# sk-155 singer knitting machine



## klsmatson (May 27, 2011)

Many years ago I packed this and several other of my knitting machine away. I came down with multiple sclerosis. AT age 53, I decided that I would like to try and knit again, But I do not know how to unlock the carriage. Is anyone able to give me some assistance. Unable to find my books. I packed everything away in 1985, two moves and 1 divorce. Any and all help will be appreciated.


----------



## janiepooh (Feb 23, 2011)

I found this- dont know if its what you neeed. I hope it does help you!
http://www.scribd.com/doc/34060285/SINGER-MOD-155-CHUNKY-PUNCH-CARD-KNITTING-MACHINE-Instruction-Book


----------



## Grandma81 (Jan 28, 2011)

I have the Singer/Studio155 Bulky. The carriage lock is a little piece fastened to the bed and the carriage by one of the knobs that holds the brush arm on. All you need to do is loosen this knob and take that piece off. Since the machine has been stored so long, the sponge bar that holds the needles in place is probably worn flat. It can be a bit hard to get out. Look at either end of the needle bed for a small rectangular hole. Find something solid enough to poke in there and push the bar out the other end far enough to grab it and pull it out. I just buy another one as I have a dealer handy, but a lot of people replace the sponge with something else. If you googled that you will probably find out how. The machine will also likely need to have the dust blown out of it and a good oiling. Sewing machine oil is the best. Oil under the carriage and the brush arm and the needles. Actually just about anything that needs to move. Now it should be ready to knit. The bulky knits yarn like Red Heart weight. If you have any more questions feel free to ask. Grandma


----------



## brinawitch (Aug 16, 2011)

janiepooh said:


> I found this- dont know if its what you neeed. I hope it does help you!
> http://www.scribd.com/doc/34060285/SINGER-MOD-155-CHUNKY-PUNCH-CARD-KNITTING-MACHINE-Instruction-Book


nice link i need this book too but they want you to join at nine dollars a month to have access to this book grrrr. but thanks


----------



## FearNoKnit (Apr 11, 2012)

I just saw some sponge bars on ebay for less than 16 dollars. Good luck to you.


----------



## breezy42 (Aug 26, 2011)

Hi
I went to the scribd site you gave in your message. I just did a "down arrow" on my laptop and the sk 155 manual was there for my reading.
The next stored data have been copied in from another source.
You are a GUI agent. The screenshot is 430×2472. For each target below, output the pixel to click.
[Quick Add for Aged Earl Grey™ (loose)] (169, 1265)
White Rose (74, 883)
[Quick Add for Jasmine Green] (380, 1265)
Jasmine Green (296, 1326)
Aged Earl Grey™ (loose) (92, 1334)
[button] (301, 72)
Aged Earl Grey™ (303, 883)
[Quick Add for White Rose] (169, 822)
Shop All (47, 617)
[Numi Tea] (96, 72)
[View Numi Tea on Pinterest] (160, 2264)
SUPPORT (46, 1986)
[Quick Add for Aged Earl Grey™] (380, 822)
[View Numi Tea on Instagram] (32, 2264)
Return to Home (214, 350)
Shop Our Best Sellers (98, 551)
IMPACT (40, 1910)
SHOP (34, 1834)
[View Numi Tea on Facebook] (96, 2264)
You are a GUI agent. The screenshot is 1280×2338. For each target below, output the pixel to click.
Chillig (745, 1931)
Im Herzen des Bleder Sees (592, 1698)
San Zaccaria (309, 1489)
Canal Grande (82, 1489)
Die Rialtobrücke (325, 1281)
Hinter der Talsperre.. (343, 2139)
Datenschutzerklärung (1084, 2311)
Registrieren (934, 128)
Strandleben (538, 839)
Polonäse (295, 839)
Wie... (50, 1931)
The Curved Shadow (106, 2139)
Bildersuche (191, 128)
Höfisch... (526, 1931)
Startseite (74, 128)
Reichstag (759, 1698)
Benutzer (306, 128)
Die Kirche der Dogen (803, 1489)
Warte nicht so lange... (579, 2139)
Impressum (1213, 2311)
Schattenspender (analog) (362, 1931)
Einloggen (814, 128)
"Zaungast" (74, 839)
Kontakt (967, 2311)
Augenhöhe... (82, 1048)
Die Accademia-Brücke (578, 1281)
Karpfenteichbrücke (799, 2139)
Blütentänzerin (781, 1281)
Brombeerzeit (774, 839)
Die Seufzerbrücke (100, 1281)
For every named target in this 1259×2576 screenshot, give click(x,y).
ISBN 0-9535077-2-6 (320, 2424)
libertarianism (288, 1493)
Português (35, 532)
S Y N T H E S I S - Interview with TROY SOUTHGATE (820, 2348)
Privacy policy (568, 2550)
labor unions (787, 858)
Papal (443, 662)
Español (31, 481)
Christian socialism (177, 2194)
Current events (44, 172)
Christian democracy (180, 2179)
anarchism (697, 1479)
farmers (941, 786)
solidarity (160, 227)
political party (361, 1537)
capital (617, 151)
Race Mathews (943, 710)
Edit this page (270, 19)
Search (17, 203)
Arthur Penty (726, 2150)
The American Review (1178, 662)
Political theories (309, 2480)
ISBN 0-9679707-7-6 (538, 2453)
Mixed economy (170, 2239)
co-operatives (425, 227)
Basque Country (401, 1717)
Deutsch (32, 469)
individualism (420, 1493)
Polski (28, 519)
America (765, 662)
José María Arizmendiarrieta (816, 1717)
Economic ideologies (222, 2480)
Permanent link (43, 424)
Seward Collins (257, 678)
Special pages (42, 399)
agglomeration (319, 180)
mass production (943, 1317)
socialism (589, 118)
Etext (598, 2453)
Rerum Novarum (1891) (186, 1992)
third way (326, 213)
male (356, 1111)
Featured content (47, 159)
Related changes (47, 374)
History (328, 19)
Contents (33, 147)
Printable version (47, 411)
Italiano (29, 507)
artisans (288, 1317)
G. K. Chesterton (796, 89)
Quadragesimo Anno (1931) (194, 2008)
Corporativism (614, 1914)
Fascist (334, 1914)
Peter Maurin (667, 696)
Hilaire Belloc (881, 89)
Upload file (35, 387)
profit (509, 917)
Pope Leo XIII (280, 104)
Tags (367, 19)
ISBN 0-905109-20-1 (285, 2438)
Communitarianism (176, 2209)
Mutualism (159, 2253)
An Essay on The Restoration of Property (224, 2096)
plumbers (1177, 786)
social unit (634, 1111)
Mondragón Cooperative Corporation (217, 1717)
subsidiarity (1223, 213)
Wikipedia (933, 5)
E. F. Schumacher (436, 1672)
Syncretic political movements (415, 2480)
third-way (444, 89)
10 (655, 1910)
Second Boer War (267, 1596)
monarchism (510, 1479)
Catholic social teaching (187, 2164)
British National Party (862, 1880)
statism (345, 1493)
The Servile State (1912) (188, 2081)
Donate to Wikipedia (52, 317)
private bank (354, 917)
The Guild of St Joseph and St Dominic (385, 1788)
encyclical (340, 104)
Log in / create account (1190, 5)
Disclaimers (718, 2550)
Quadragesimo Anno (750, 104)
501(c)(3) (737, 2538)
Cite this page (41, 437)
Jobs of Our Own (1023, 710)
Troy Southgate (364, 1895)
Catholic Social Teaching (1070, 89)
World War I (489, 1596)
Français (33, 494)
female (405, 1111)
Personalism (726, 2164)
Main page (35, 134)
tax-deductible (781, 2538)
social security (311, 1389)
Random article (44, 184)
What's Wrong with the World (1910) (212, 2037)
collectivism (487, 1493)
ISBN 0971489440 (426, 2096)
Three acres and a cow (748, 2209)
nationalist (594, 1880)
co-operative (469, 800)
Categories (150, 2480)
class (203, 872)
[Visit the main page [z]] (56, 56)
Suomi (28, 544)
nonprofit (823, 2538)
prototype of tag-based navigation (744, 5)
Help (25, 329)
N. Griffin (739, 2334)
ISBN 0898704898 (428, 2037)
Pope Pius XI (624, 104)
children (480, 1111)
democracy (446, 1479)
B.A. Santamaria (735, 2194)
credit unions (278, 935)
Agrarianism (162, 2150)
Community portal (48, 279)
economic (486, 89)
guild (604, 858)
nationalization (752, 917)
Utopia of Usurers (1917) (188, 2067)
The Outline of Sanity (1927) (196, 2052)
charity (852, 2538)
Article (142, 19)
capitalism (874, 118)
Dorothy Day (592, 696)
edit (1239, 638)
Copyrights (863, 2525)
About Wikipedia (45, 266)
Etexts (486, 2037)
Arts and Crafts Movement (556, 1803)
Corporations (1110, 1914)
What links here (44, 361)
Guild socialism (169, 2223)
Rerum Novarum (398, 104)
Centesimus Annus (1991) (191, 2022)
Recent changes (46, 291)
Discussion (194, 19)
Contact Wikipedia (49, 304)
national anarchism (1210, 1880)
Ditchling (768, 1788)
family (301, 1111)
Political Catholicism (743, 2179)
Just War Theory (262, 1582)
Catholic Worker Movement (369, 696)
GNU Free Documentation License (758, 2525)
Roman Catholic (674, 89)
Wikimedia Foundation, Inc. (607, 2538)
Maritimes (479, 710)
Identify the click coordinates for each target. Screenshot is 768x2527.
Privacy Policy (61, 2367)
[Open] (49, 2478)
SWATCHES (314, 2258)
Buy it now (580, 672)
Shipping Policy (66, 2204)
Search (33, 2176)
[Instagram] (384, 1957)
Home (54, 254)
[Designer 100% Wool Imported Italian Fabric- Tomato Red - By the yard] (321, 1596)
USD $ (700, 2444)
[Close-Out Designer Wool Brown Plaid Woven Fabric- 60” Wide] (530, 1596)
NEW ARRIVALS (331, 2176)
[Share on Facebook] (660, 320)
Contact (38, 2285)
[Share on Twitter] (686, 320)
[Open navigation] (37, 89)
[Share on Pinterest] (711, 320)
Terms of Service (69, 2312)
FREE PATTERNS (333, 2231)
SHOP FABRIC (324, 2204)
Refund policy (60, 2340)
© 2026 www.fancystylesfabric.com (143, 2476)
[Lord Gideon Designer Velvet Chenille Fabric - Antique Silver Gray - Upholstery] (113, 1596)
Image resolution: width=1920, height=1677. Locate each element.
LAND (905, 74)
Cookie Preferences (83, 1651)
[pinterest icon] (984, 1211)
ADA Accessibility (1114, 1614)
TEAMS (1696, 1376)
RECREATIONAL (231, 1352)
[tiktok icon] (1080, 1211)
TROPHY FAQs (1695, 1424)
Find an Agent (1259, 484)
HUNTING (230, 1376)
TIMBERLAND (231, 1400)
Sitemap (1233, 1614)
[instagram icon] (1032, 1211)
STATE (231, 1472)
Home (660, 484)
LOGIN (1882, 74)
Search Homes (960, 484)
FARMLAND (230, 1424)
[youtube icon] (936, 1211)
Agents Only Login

Try again. I read books on this site without becoming a member.


----------



## brinawitch (Aug 16, 2011)

hey thanks, i actually went back to the site and got the manual by submitting a recipe in pdf form didn't have to join either so now i have a printed copy. wish i had read the site more thoroughly before i typed that. good site all in all if you read through it like i didn't at first 


BTW the manual is worth getting and reading through. it makes more sense thank anything else i have read on these machines.


----------